▶ Problem details:
Your copy starts at the line containing "How do I perform: Open the Sticks category?" and ends at the last line below. Copy exactly, without pictures.

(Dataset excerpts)
#####
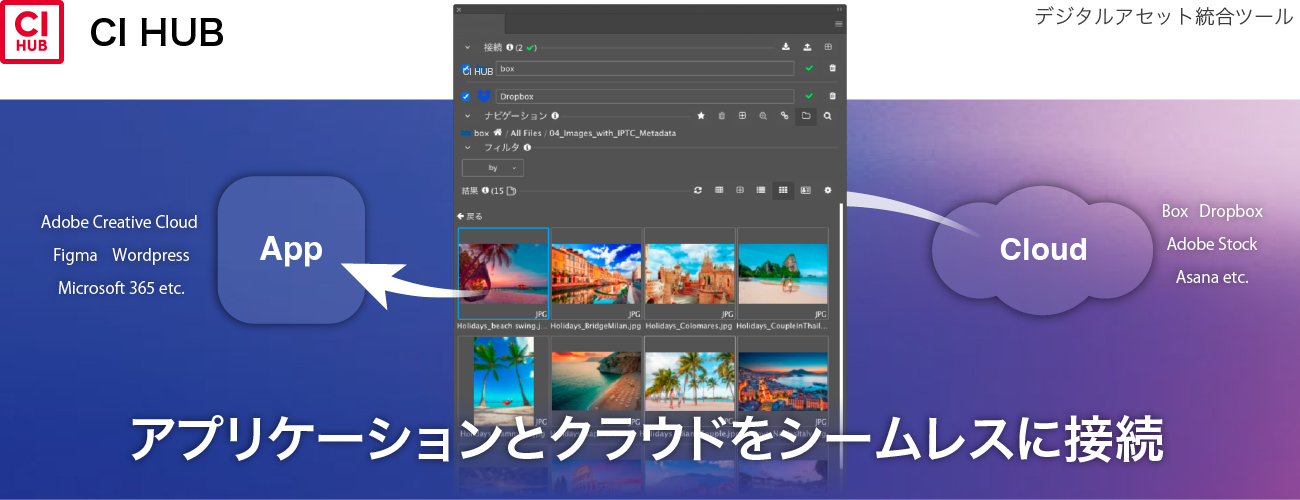
Task: Click "All Files" in the breadcrumb path
Action: click(525, 133)
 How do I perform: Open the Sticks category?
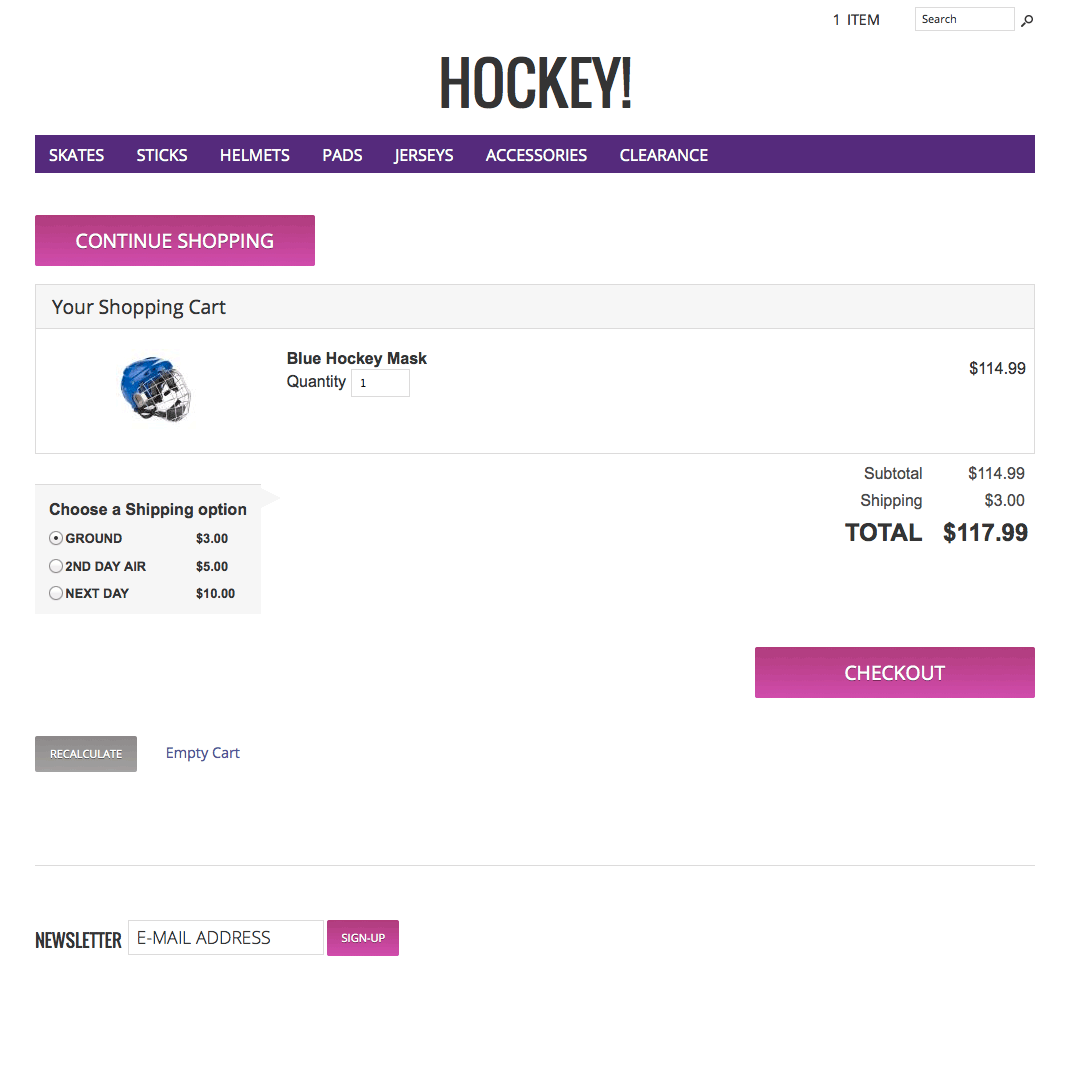click(x=162, y=155)
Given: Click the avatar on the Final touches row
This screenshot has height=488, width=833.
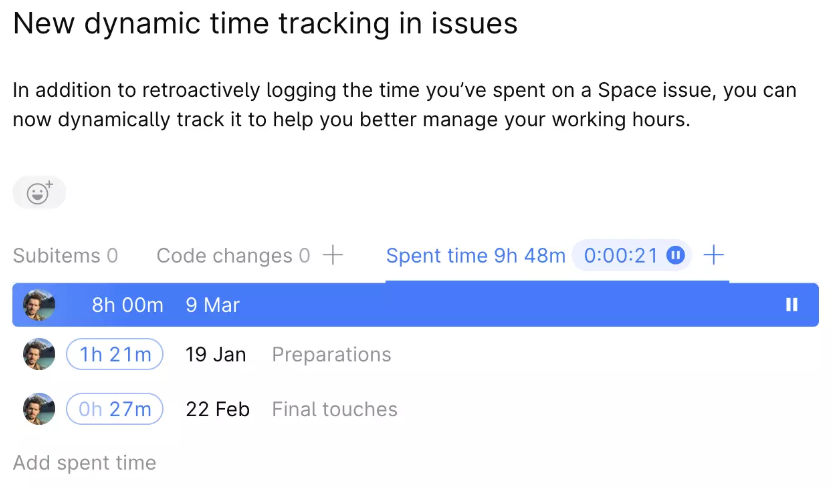Looking at the screenshot, I should [39, 409].
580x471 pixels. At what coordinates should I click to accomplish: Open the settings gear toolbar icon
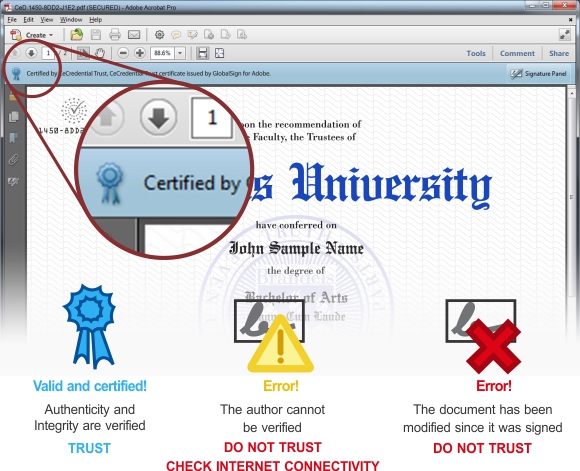tap(159, 35)
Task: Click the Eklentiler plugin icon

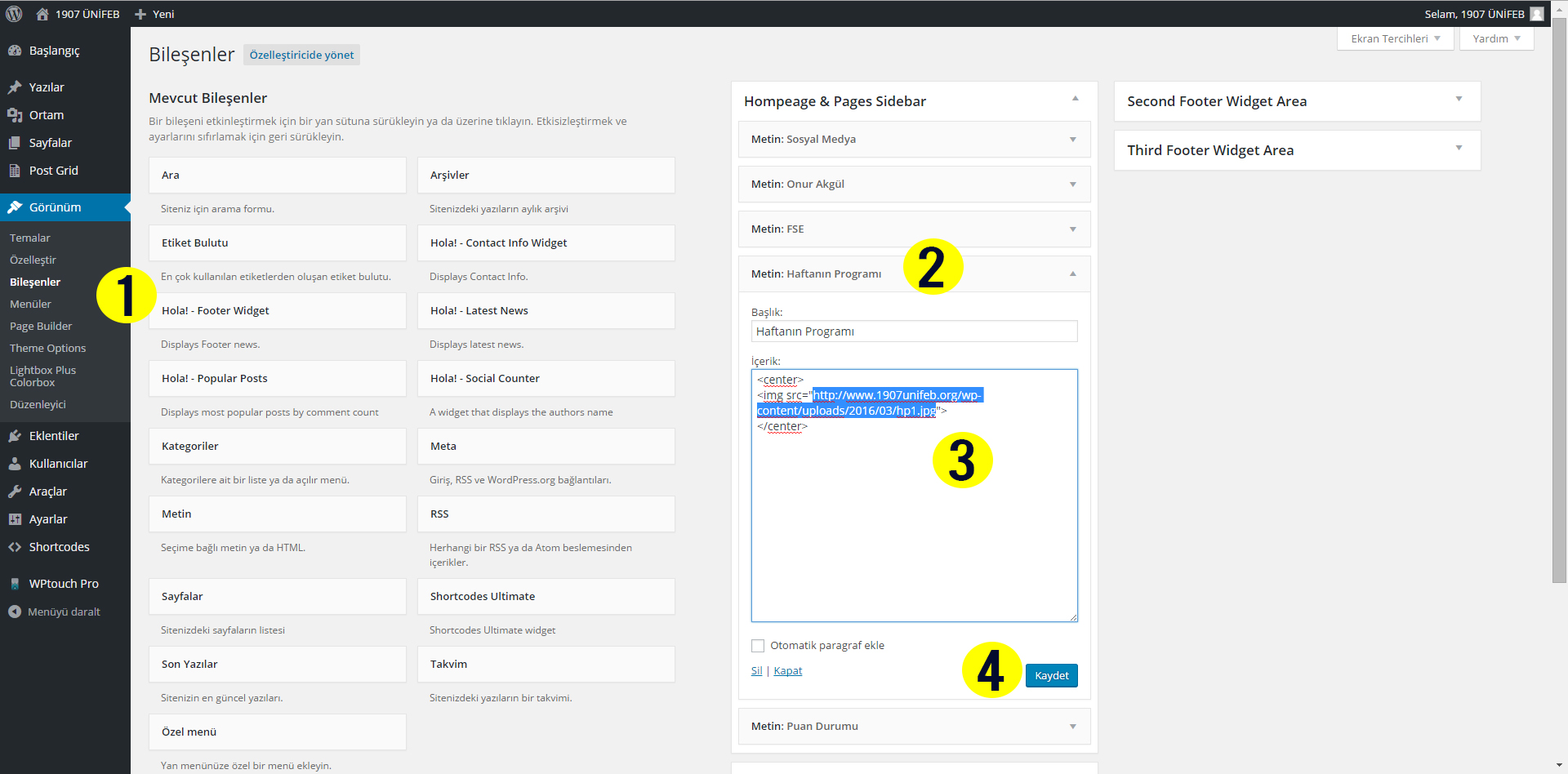Action: pyautogui.click(x=15, y=436)
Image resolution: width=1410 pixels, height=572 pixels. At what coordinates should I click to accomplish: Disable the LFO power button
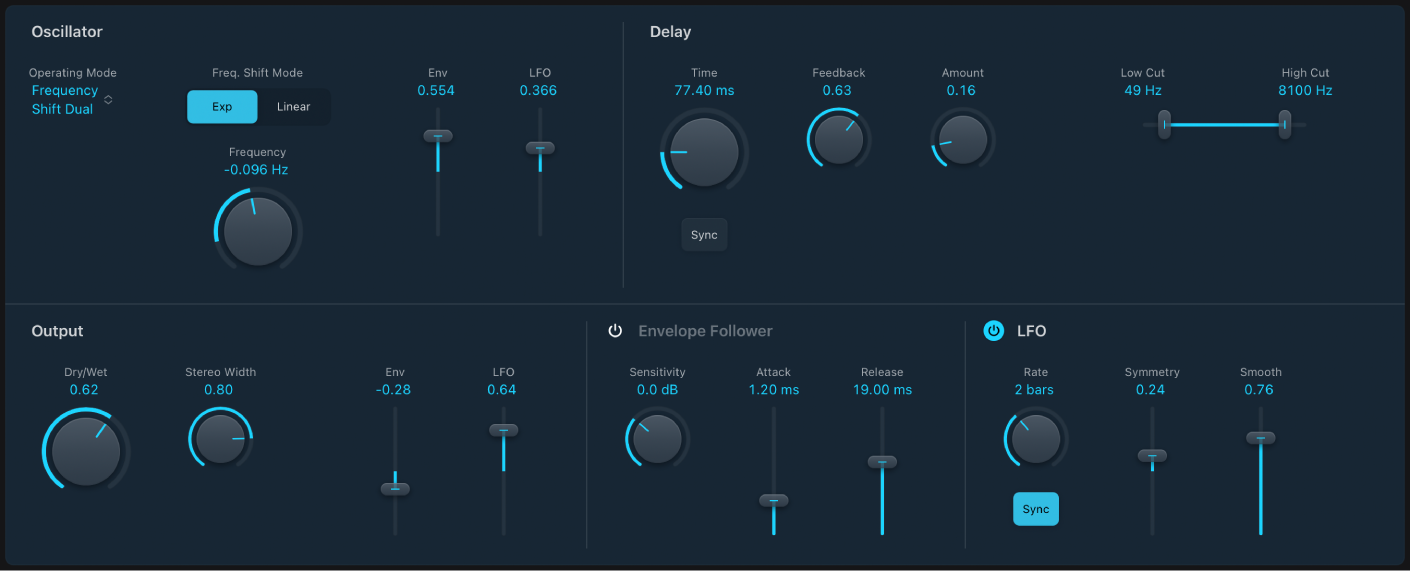pos(993,331)
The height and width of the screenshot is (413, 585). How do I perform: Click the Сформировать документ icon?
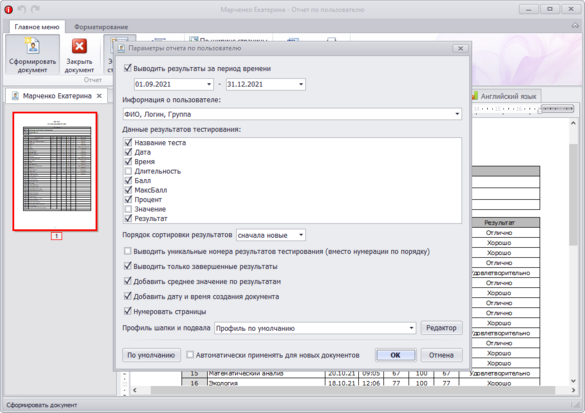coord(32,46)
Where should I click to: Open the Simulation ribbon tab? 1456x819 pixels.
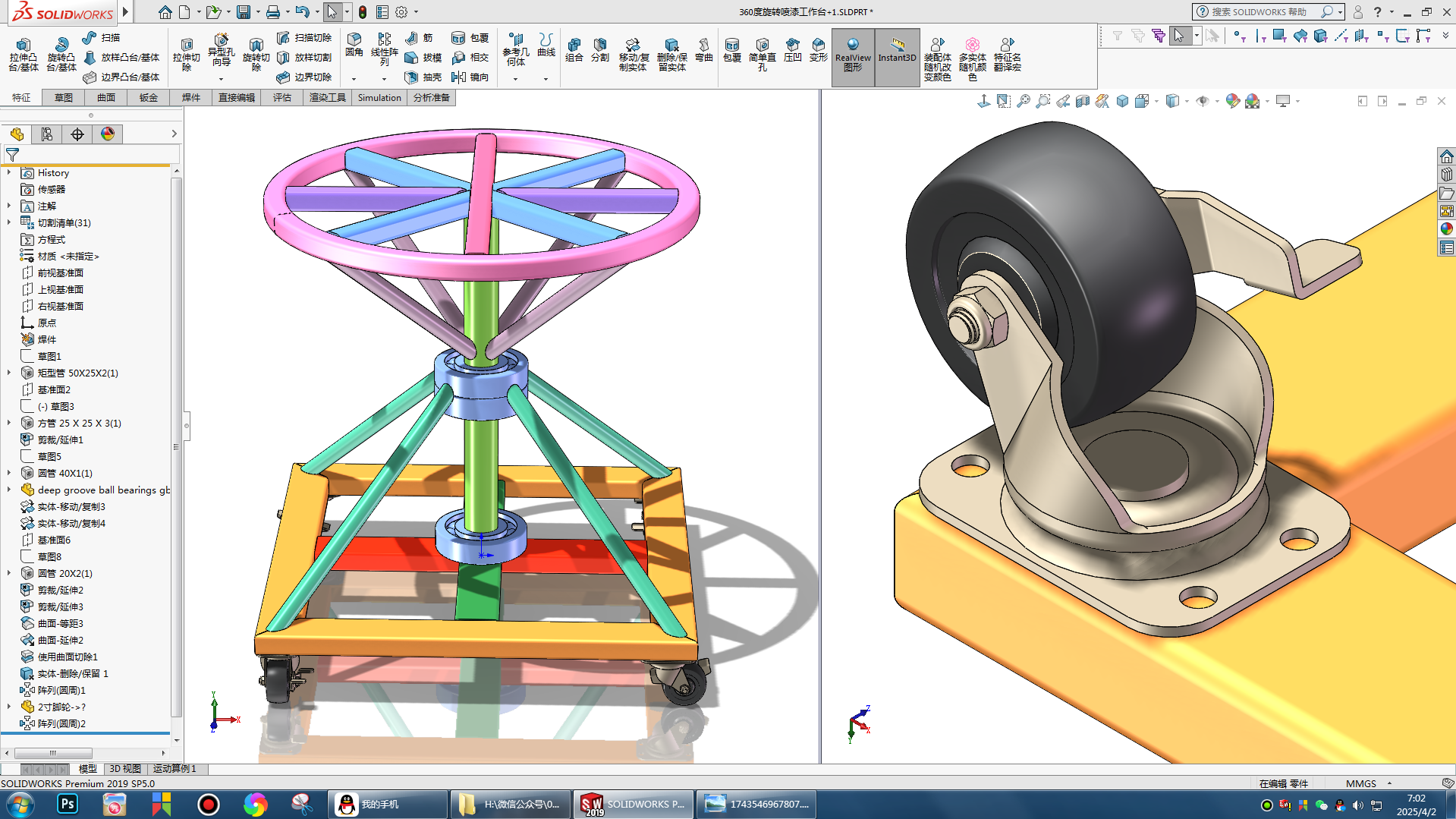click(379, 97)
#####
▶ Answer to the problem:
 How do I perform: Open the Sticks category?
click(x=162, y=155)
Given: Click the avatar on the Final touches row
This screenshot has height=488, width=833.
Looking at the screenshot, I should [39, 409].
580x471 pixels. At what coordinates should I click to accomplish: Open the settings gear toolbar icon
tap(159, 35)
Task: Click the Eklentiler plugin icon

Action: pyautogui.click(x=15, y=436)
Image resolution: width=1410 pixels, height=572 pixels. At what coordinates should I click to accomplish: Disable the LFO power button
pos(993,331)
The height and width of the screenshot is (413, 585). How do I perform: Click the Сформировать документ icon?
coord(32,46)
Where should I click to: Open the Simulation ribbon tab? 1456x819 pixels.
click(379, 97)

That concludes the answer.